Screenshot grounding data
"""

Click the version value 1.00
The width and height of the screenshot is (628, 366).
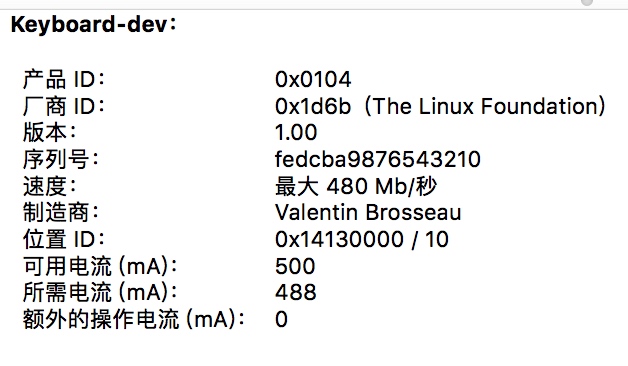pyautogui.click(x=296, y=133)
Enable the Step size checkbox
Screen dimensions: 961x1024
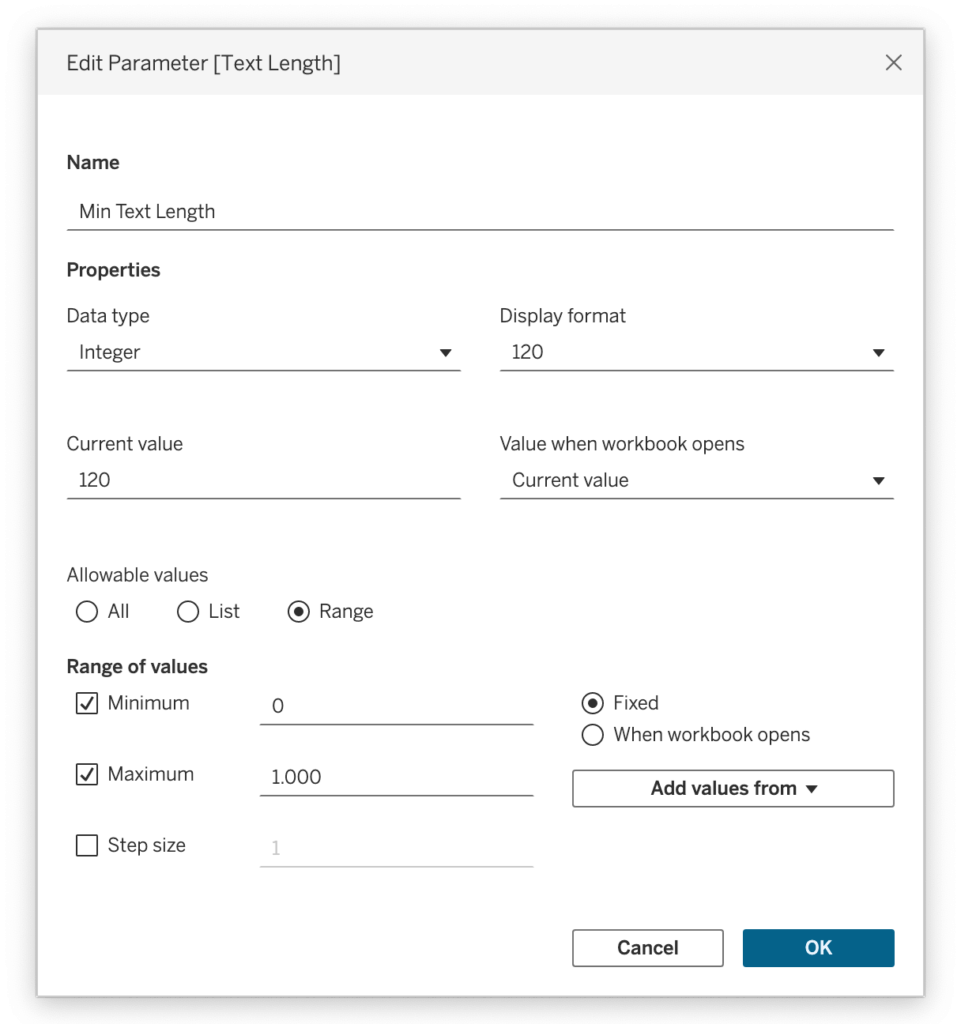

"""

## To do
No pictures belong in the copy: reproduce exactly the lines above from the one that contains "Enable the Step size checkbox" through the last line of the entries.

## Result for this task
Enable the Step size checkbox
Screen dimensions: 961x1024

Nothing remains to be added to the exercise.